■ Objectif de l'exercice ■
Modifiez les enregistrements, s'il vous plaît, en remplaçant « Screen dimensions » par « Screen size » partout, puis réécrivez-les en entier sans aucun autre changement.

■ Entrées sauvegardées ■
· · · · ·
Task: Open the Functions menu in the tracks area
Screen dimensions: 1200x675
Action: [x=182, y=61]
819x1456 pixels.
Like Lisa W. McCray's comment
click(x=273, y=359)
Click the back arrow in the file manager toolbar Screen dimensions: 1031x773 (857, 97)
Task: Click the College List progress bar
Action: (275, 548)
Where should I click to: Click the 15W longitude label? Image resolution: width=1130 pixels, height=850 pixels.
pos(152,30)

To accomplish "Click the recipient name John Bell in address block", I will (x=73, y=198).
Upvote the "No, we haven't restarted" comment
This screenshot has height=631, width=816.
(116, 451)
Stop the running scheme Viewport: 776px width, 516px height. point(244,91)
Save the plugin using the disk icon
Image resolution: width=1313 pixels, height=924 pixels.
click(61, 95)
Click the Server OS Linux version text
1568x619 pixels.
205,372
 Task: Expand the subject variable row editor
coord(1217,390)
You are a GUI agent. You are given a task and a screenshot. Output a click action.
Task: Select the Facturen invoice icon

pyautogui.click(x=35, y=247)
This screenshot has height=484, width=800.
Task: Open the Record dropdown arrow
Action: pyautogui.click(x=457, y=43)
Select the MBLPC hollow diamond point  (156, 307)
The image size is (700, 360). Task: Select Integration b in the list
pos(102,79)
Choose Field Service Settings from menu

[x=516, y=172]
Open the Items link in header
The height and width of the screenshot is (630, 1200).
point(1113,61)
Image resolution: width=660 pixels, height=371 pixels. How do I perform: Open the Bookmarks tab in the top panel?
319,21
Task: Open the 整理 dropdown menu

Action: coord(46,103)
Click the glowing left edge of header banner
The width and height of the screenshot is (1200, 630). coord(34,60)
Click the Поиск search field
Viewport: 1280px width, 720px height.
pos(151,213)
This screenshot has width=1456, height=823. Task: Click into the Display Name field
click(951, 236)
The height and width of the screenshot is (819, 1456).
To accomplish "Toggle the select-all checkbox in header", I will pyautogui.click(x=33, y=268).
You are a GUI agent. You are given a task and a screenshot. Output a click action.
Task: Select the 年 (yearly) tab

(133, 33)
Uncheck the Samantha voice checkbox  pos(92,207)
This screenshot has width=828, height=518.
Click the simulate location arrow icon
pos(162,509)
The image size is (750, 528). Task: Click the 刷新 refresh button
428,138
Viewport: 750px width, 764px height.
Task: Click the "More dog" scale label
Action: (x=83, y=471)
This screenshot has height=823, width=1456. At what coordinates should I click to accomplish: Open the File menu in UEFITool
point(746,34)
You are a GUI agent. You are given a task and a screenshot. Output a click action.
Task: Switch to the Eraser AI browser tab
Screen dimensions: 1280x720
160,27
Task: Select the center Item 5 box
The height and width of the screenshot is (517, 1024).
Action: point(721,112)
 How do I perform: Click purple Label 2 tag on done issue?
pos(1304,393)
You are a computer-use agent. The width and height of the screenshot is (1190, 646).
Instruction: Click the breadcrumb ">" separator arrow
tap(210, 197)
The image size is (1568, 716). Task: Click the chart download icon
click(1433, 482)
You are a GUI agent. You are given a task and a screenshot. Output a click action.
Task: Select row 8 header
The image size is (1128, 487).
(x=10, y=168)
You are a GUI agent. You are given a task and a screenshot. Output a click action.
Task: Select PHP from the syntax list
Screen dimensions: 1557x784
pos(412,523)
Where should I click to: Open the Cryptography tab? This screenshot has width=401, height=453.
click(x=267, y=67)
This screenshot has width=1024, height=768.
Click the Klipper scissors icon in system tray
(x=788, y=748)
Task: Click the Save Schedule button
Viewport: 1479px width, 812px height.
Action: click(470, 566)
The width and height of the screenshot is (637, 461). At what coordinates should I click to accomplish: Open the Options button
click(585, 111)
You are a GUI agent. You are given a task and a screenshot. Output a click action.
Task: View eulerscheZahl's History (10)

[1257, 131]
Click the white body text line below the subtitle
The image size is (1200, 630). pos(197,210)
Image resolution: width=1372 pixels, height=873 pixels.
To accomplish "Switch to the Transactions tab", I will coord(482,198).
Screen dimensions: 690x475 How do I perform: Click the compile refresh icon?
· · · · ·
■ Résultat attendu ■
Task: Open the Functions menu in the tracks area
Screen size: 1200x675
Action: [x=182, y=61]
819x1456 pixels.
Like Lisa W. McCray's comment
click(x=273, y=359)
Click the back arrow in the file manager toolbar Screen size: 1031x773 (857, 97)
Task: Click the College List progress bar
Action: (275, 548)
Where should I click to: Click the 15W longitude label? Image resolution: width=1130 pixels, height=850 pixels.
pos(152,30)

To accomplish "Click the recipient name John Bell in address block", I will (x=73, y=198).
Upvote the "No, we haven't restarted" comment
This screenshot has height=631, width=816.
(116, 451)
Stop the running scheme Viewport: 776px width, 516px height. point(244,91)
Save the plugin using the disk icon
Image resolution: width=1313 pixels, height=924 pixels.
click(61, 95)
Click the Server OS Linux version text
1568x619 pixels.
205,372
 Task: Expand the subject variable row editor
coord(1217,390)
You are a GUI agent. You are given a task and a screenshot. Output a click action.
Task: Select the Facturen invoice icon

pyautogui.click(x=35, y=247)
This screenshot has height=484, width=800.
Task: Open the Record dropdown arrow
Action: pyautogui.click(x=457, y=43)
Select the MBLPC hollow diamond point  (156, 307)
The image size is (700, 360). Task: Select Integration b in the list
pos(102,79)
Choose Field Service Settings from menu

[x=516, y=172]
Open the Items link in header
The height and width of the screenshot is (630, 1200).
point(1113,61)
Image resolution: width=660 pixels, height=371 pixels. How do I perform: Open the Bookmarks tab in the top panel?
319,21
Task: Open the 整理 dropdown menu

Action: coord(46,103)
Click the glowing left edge of header banner
The width and height of the screenshot is (1200, 630). coord(34,60)
Click the Поиск search field
Viewport: 1280px width, 720px height.
pos(151,213)
This screenshot has width=1456, height=823. Task: Click into the Display Name field
click(951, 236)
The height and width of the screenshot is (819, 1456).
To accomplish "Toggle the select-all checkbox in header", I will pyautogui.click(x=33, y=268).
You are a GUI agent. You are given a task and a screenshot. Output a click action.
Task: Select the 年 (yearly) tab

(133, 33)
Uncheck the Samantha voice checkbox  pos(92,207)
This screenshot has width=828, height=518.
Click the simulate location arrow icon
pos(162,509)
The image size is (750, 528). Task: Click the 刷新 refresh button
428,138
Viewport: 750px width, 764px height.
Task: Click the "More dog" scale label
Action: (x=83, y=471)
This screenshot has height=823, width=1456. At what coordinates should I click to accomplish: Open the File menu in UEFITool
point(746,34)
You are a GUI agent. You are given a task and a screenshot. Output a click action.
Task: Switch to the Eraser AI browser tab
Screen size: 1280x720
160,27
Task: Select the center Item 5 box
The height and width of the screenshot is (517, 1024).
Action: point(721,112)
 How do I perform: Click purple Label 2 tag on done issue?
pos(1304,393)
You are a computer-use agent. The width and height of the screenshot is (1190, 646).
Instruction: Click the breadcrumb ">" separator arrow
tap(210, 197)
The image size is (1568, 716). Task: Click the chart download icon
click(1433, 482)
You are a GUI agent. You are given a task and a screenshot. Output a click action.
Task: Select row 8 header
The image size is (1128, 487).
(x=10, y=168)
You are a GUI agent. You are given a task and a screenshot. Output a click action.
Task: Select PHP from the syntax list
Screen size: 1557x784
pos(412,523)
Where should I click to: Open the Cryptography tab? This screenshot has width=401, height=453.
click(x=267, y=67)
This screenshot has width=1024, height=768.
Click the Klipper scissors icon in system tray
(x=788, y=748)
Task: Click the Save Schedule button
Viewport: 1479px width, 812px height.
Action: click(470, 566)
The width and height of the screenshot is (637, 461). At what coordinates should I click to accomplish: Open the Options button
click(585, 111)
You are a GUI agent. You are given a task and a screenshot. Output a click action.
Task: View eulerscheZahl's History (10)

[1257, 131]
Click the white body text line below the subtitle
The image size is (1200, 630). pos(197,210)
Image resolution: width=1372 pixels, height=873 pixels.
To accomplish "Switch to the Transactions tab", I will coord(482,198).
Screen size: 690x475 How do I perform: Click the compile refresh icon?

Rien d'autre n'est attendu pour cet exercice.